(Collected data)
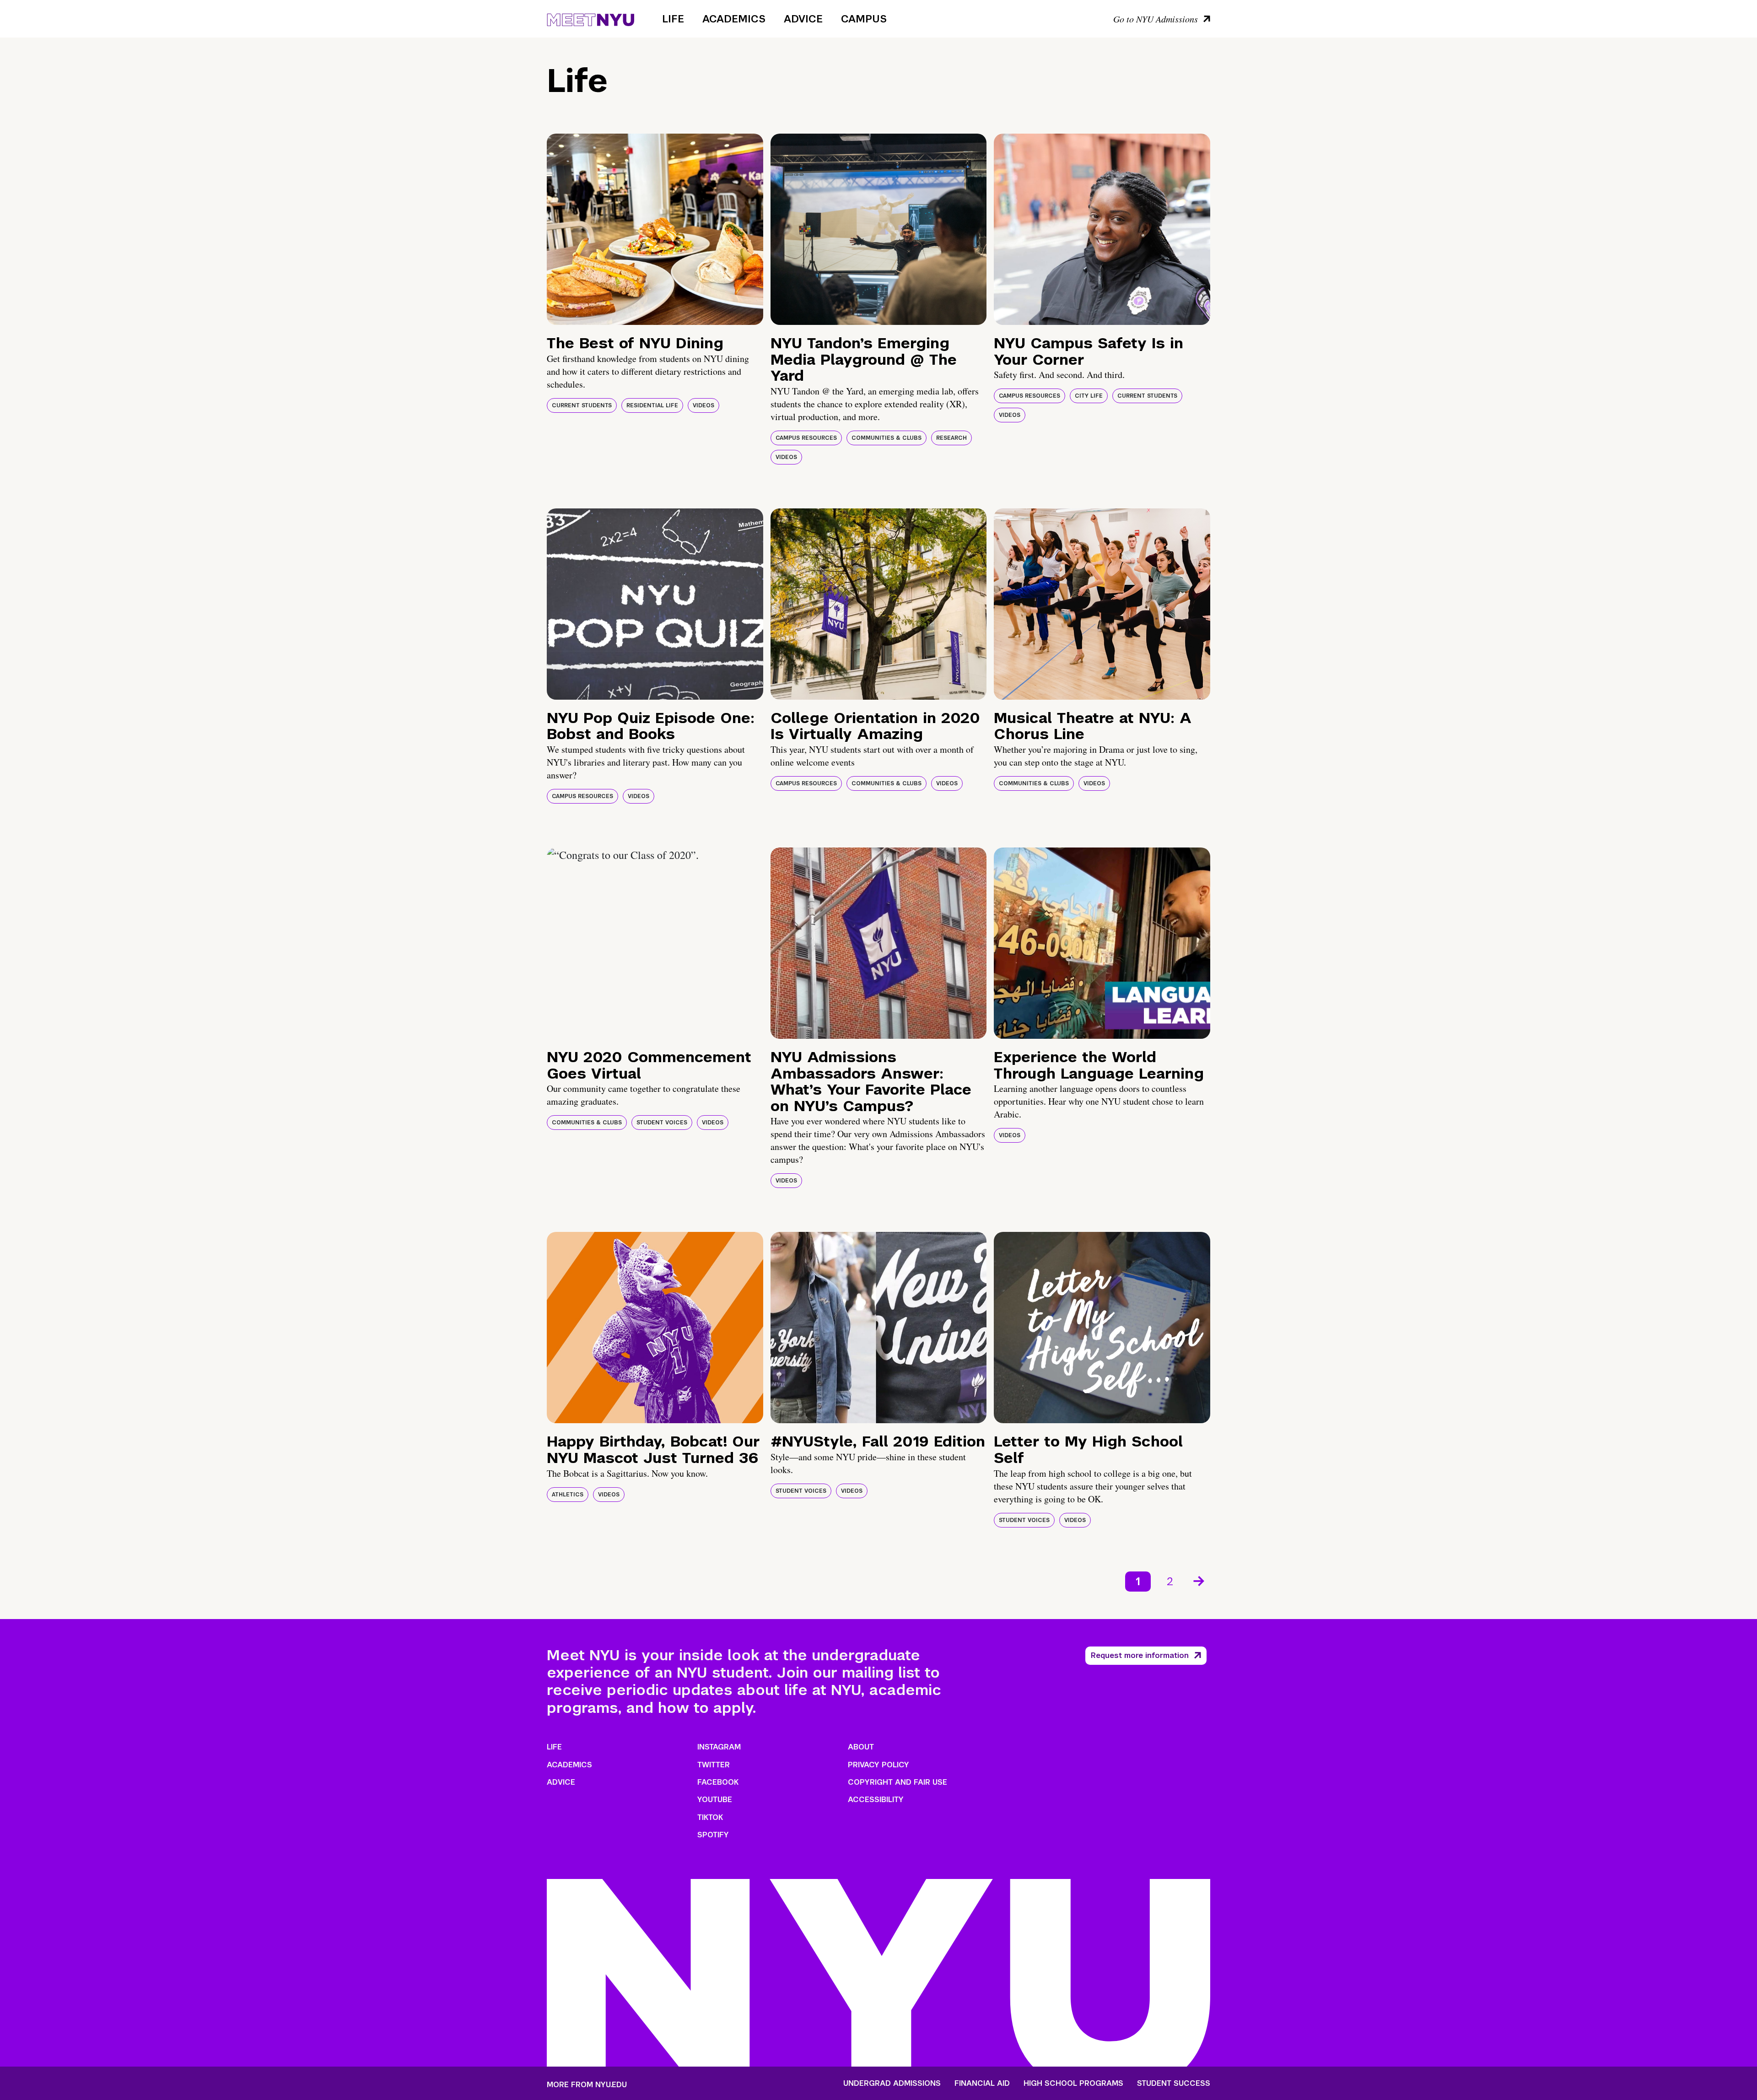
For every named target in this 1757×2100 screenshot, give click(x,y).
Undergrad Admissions (892, 2083)
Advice (803, 18)
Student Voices (661, 1122)
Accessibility (876, 1799)
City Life (1089, 395)
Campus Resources (806, 438)
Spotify (713, 1835)
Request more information (1140, 1655)
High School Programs (1073, 2083)
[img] (655, 229)
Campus (864, 18)
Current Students (582, 405)
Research (951, 438)
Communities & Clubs (887, 438)
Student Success (1173, 2083)
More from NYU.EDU (587, 2084)
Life (673, 18)
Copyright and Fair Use (897, 1782)
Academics (733, 18)
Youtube (714, 1799)
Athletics (567, 1494)
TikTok (710, 1817)
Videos (703, 405)
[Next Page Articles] (1199, 1580)
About (861, 1747)
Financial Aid (982, 2083)
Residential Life (652, 405)
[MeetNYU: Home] (590, 18)
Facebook (717, 1782)
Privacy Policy (878, 1765)
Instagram (719, 1747)
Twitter (713, 1765)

• **Required action**: Every record above should be transcribed exactly; the pictures stay out of the copy.

• **Solution for this task**:
For every named target in this 1757×2100 screenshot, give click(x,y).
Undergrad Admissions (892, 2083)
Advice (803, 18)
Student Voices (661, 1122)
Accessibility (876, 1799)
City Life (1089, 395)
Campus Resources (806, 438)
Spotify (713, 1835)
Request more information (1140, 1655)
High School Programs (1073, 2083)
[img] (655, 229)
Campus (864, 18)
Current Students (582, 405)
Research (951, 438)
Communities & Clubs (887, 438)
Student Success (1173, 2083)
More from NYU.EDU (587, 2084)
Life (673, 18)
Copyright and Fair Use (897, 1782)
Academics (733, 18)
Youtube (714, 1799)
Athletics (567, 1494)
TikTok (710, 1817)
Videos (703, 405)
[Next Page Articles] (1199, 1580)
About (861, 1747)
Financial Aid (982, 2083)
Residential Life (652, 405)
[MeetNYU: Home] (590, 18)
Facebook (717, 1782)
Privacy Policy (878, 1765)
Instagram (719, 1747)
Twitter (713, 1765)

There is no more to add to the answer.